[Stored records]
+++
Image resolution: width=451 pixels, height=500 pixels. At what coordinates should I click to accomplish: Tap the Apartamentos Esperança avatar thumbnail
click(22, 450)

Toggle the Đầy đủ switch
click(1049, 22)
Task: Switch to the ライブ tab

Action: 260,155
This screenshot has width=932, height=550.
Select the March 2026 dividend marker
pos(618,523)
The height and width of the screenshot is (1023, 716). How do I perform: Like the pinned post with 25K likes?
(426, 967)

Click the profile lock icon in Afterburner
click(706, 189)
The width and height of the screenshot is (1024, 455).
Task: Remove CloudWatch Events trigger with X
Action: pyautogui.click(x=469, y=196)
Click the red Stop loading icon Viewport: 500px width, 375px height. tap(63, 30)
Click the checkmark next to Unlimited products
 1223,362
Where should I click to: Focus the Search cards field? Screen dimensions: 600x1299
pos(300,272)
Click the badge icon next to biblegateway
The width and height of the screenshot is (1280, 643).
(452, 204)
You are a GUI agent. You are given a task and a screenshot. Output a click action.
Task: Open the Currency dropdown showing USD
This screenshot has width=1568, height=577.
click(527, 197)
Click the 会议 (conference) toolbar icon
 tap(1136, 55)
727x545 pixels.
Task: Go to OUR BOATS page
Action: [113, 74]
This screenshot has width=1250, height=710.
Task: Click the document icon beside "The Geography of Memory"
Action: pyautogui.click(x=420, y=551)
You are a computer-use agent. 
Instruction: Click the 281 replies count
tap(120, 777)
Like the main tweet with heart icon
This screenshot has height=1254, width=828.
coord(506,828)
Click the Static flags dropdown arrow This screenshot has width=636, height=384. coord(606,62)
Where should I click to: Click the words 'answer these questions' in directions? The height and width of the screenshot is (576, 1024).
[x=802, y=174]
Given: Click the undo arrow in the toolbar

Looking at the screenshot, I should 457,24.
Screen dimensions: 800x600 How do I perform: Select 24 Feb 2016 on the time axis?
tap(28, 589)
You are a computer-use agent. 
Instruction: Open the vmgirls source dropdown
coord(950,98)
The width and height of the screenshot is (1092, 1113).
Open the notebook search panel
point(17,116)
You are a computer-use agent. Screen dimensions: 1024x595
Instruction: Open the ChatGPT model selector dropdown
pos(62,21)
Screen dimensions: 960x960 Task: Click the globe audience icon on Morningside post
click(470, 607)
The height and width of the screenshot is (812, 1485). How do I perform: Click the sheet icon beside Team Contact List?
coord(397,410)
+++
» **Work task**: Could each line above be retyped exactly?

» **Your solution**:
Image resolution: width=451 pixels, height=500 pixels. At what coordinates should I click to accomplish: Tap the Apartamentos Esperança avatar thumbnail
click(22, 450)

Toggle the Đầy đủ switch
click(1049, 22)
Task: Switch to the ライブ tab

Action: 260,155
This screenshot has width=932, height=550.
Select the March 2026 dividend marker
pos(618,523)
The height and width of the screenshot is (1023, 716). How do I perform: Like the pinned post with 25K likes?
(426, 967)

Click the profile lock icon in Afterburner
click(706, 189)
The width and height of the screenshot is (1024, 455).
Task: Remove CloudWatch Events trigger with X
Action: pyautogui.click(x=469, y=196)
Click the red Stop loading icon Viewport: 500px width, 375px height. tap(63, 30)
Click the checkmark next to Unlimited products
 1223,362
Where should I click to: Focus the Search cards field? Screen dimensions: 600x1299
pos(300,272)
Click the badge icon next to biblegateway
The width and height of the screenshot is (1280, 643).
(452, 204)
You are a GUI agent. You are given a task and a screenshot. Output a click action.
Task: Open the Currency dropdown showing USD
This screenshot has width=1568, height=577.
click(527, 197)
Click the 会议 (conference) toolbar icon
 tap(1136, 55)
727x545 pixels.
Task: Go to OUR BOATS page
Action: [113, 74]
This screenshot has width=1250, height=710.
Task: Click the document icon beside "The Geography of Memory"
Action: pyautogui.click(x=420, y=551)
You are a computer-use agent. 
Instruction: Click the 281 replies count
tap(120, 777)
Like the main tweet with heart icon
This screenshot has height=1254, width=828.
coord(506,828)
Click the Static flags dropdown arrow This screenshot has width=636, height=384. coord(606,62)
Where should I click to: Click the words 'answer these questions' in directions? The height and width of the screenshot is (576, 1024).
[x=802, y=174]
Given: Click the undo arrow in the toolbar

Looking at the screenshot, I should 457,24.
Screen dimensions: 800x600 How do I perform: Select 24 Feb 2016 on the time axis?
tap(28, 589)
You are a computer-use agent. 
Instruction: Open the vmgirls source dropdown
coord(950,98)
The width and height of the screenshot is (1092, 1113).
Open the notebook search panel
point(17,116)
You are a computer-use agent. Screen dimensions: 1024x595
Instruction: Open the ChatGPT model selector dropdown
pos(62,21)
Screen dimensions: 960x960 Task: Click the globe audience icon on Morningside post
click(470, 607)
The height and width of the screenshot is (812, 1485). How do I perform: Click the sheet icon beside Team Contact List?
coord(397,410)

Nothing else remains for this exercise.